The speed of magnetic recording -- a crucial factor in a computer's power and multimedia capabilities -- depends on how fast one can switch a magnet's poles. An experiment at the Stanford Synchrotron Radiation Laboratory (SSRL) found that the ultimate speed of magnetic switching is at least 1,000 times slower than previously expected. The result, which appears in the April 22 issue of the journal Nature, has implications for future hard disk computer drive technologies.
In the push toward ever-faster magnetic recording, experts expected to find a physical limit, a threshold speed beyond which materials would respond chaotically. "If you had asked me a year ago, 'How fast does one have to create a pulse that does not switch magnetization?' my answer would have been one femtosecond (one thousandth of a trillionth of a second)," said Professor Joachim Stöhr, deputy director of SSRL. "Chaotic behavior was not expected in this experiment, which ran in the picosecond (trillionth-of-a-second) range."

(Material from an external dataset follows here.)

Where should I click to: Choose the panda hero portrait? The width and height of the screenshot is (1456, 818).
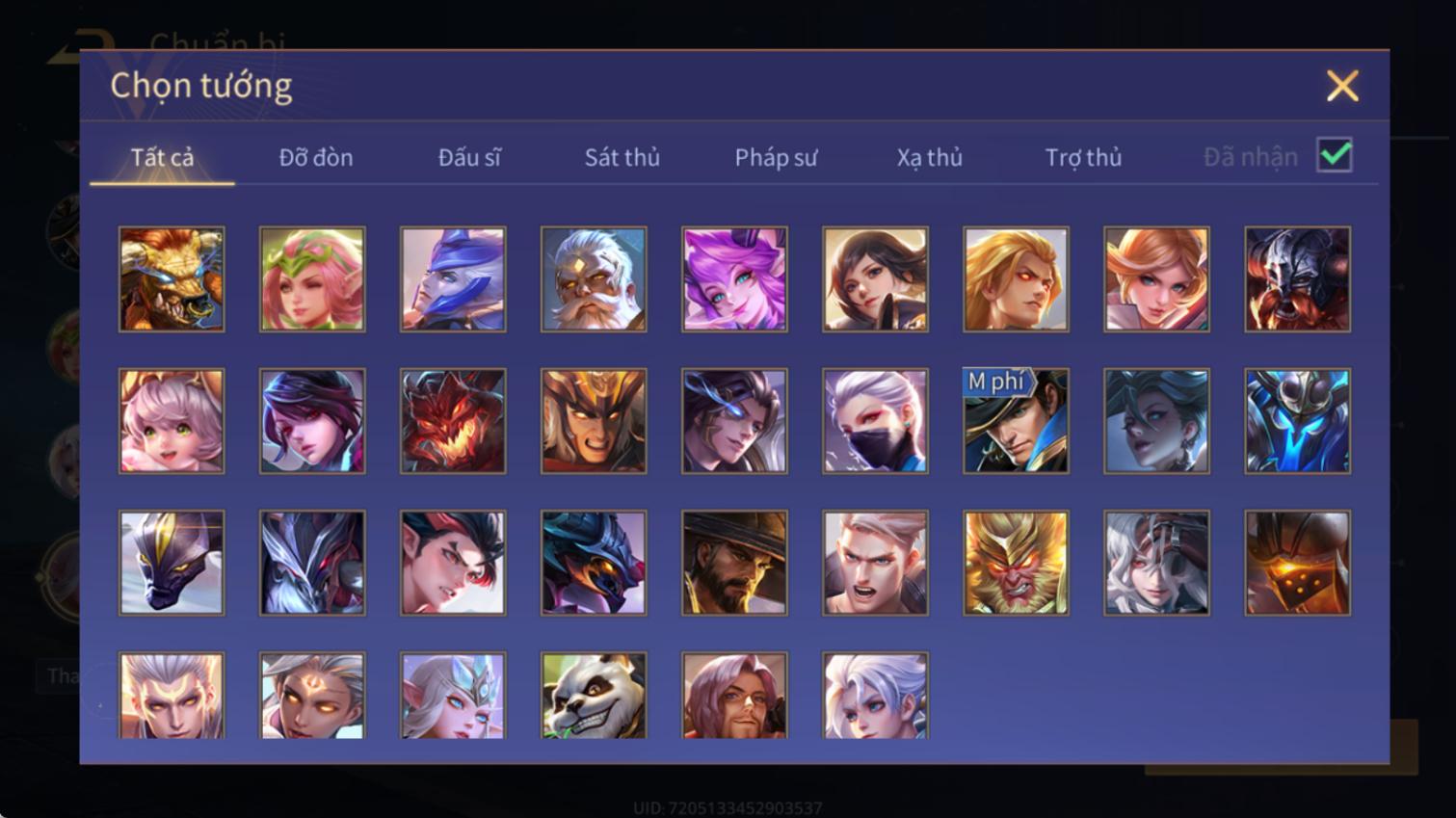click(594, 696)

In a computer hard drive, a writing head hovers over a disk that's rapidly spinning -- at up to 15,000 rotations per minute, or 150 times faster than a CD player. An electric current running in the head creates a magnetic field, which records data by turning tiny areas of the disk's surface into microscopic magnets. The disk is coated with a special, grainy material that allows only two, opposite directions of the magnetization, representing the 0 or 1 of a basic unit of data, or bit. High recording speed requires the coating material to respond and switch its poles quickly enough to record each bit reliably.
The challenge now will be to understand why the maximum speed seems to be at least 1,000 times lower than expected. The explanation, Siegmann said, could lie in the way thermal motion interacts with the magnetization process.
The limit on recording speed must be somewhere between 100 billion and a trillion bits per second, but is unlikely to ever affect technology, said Seagate's Weller. State-of-the-art drives can now record about 1 billion bits per second, and long before that speed can be increased 100-fold, other physical constraints will get in the way, he said. In particular, higher speed requires smaller magnetic grains, but their size cannot go below the size of atoms.
The SSRL result could be an important step toward understanding the basic physics of data recording, leading to the development of entirely new technologies. A promising idea, Weller said, is heat-assisted recording, where a small section of the recording medium is temporarily brought to a high temperature, to speed up its magnetization reversal.